TASK STATEMENT:
Pull out each line of the listing below that includes the string "Conclusion" and copy those lines as they appear. Treat uppercase and lowercase letters as different.
■ ■ ■ ■ ■
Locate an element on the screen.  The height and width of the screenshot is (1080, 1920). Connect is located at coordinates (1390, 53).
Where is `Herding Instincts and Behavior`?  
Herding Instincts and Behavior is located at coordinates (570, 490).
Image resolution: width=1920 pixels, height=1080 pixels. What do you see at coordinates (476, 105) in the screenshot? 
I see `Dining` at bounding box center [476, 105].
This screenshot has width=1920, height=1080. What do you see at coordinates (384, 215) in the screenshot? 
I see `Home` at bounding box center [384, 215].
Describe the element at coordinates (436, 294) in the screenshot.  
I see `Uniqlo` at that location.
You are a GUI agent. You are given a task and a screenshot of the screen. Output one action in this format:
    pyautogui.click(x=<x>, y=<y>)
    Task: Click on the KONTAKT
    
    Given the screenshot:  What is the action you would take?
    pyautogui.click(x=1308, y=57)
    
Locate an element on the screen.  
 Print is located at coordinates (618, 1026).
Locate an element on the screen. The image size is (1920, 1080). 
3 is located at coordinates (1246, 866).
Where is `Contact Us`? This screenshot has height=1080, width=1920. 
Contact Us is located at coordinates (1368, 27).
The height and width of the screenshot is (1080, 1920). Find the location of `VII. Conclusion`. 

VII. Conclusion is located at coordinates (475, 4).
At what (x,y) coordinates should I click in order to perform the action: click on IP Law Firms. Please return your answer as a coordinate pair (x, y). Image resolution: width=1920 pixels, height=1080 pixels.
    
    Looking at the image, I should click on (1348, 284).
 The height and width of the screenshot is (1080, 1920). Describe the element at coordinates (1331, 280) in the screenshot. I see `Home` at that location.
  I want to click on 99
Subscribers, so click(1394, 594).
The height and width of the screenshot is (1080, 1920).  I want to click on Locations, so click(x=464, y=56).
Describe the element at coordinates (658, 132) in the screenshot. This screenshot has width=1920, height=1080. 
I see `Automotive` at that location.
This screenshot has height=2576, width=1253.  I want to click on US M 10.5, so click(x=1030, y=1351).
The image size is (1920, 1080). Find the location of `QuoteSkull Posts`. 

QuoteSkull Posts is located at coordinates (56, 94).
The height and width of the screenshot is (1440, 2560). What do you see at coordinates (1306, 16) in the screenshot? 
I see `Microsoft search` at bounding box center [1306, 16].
■ ■ ■ ■ ■
PROBLEM SOLUTION:
The height and width of the screenshot is (1080, 1920). Find the location of `VII. Conclusion`. 
VII. Conclusion is located at coordinates (475, 4).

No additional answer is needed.